**Task goal:** In the listing below, start your output at the line with "Image resolution: width=1024" and end it after the line with "Click the orange warning icon in the banner", copying every line exactly.

**Information shown:**

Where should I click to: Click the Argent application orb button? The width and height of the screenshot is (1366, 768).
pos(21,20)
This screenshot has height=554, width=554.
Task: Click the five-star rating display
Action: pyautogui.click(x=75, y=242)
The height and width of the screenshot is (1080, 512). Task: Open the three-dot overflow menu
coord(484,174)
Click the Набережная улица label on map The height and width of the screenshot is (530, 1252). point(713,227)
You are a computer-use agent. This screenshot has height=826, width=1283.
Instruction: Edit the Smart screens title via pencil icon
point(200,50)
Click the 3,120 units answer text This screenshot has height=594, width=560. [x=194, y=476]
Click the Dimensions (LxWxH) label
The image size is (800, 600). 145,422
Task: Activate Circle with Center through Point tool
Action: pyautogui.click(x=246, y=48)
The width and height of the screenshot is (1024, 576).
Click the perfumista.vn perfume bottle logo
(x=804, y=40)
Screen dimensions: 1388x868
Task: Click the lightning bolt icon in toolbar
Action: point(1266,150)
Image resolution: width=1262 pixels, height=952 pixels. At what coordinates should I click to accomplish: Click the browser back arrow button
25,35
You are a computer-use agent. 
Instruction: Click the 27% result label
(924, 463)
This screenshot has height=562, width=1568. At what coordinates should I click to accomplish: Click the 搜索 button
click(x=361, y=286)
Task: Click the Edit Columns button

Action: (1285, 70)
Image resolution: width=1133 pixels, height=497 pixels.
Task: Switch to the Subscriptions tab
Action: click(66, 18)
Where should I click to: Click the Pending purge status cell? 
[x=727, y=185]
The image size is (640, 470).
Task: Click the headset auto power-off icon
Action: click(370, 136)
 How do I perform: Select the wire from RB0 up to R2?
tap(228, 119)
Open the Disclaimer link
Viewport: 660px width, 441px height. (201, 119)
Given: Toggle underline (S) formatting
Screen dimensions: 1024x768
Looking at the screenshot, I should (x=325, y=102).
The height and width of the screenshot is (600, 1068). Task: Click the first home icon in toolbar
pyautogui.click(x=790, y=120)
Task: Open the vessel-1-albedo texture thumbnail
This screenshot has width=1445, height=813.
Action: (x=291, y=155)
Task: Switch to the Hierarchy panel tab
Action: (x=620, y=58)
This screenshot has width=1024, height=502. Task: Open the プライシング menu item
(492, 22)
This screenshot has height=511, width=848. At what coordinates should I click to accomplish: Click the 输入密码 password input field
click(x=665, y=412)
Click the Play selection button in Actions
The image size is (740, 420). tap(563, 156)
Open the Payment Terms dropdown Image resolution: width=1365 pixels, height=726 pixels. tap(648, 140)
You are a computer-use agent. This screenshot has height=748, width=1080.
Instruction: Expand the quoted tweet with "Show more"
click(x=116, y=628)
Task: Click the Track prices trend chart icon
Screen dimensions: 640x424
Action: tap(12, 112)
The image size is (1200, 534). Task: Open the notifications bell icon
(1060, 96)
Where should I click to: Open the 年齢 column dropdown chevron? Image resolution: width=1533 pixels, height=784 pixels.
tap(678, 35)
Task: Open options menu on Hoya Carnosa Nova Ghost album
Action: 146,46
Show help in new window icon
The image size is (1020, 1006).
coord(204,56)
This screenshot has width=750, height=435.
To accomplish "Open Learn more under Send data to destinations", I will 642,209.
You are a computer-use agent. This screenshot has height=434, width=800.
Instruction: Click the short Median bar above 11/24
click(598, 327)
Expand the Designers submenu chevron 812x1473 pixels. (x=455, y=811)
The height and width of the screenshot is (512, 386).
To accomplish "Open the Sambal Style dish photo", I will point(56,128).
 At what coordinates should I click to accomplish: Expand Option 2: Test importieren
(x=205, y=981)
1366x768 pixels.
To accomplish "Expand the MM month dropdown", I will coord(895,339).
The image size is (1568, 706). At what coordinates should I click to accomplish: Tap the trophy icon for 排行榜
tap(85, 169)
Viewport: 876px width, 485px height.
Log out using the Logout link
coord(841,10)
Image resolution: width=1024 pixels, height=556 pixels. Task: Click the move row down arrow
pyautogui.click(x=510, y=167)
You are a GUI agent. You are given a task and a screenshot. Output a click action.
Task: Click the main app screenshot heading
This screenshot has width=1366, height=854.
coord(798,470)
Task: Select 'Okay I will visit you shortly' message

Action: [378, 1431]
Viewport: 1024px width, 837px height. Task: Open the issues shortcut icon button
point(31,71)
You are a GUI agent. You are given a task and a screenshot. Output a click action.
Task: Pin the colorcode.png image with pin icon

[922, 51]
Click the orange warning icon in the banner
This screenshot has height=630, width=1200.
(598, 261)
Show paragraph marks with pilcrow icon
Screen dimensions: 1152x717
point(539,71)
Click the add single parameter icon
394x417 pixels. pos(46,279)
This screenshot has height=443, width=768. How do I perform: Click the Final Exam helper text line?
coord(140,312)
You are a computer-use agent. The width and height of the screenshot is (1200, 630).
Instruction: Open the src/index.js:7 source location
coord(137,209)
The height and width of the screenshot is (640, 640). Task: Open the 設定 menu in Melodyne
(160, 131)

**Solved exercise:**
Image resolution: width=1024 pixels, height=556 pixels. Task: Click the move row down arrow
pyautogui.click(x=510, y=167)
You are a GUI agent. You are given a task and a screenshot. Output a click action.
Task: Click the main app screenshot heading
This screenshot has width=1366, height=854.
coord(798,470)
Task: Select 'Okay I will visit you shortly' message

Action: [378, 1431]
Viewport: 1024px width, 837px height. Task: Open the issues shortcut icon button
point(31,71)
You are a GUI agent. You are given a task and a screenshot. Output a click action.
Task: Pin the colorcode.png image with pin icon

[922, 51]
Click the orange warning icon in the banner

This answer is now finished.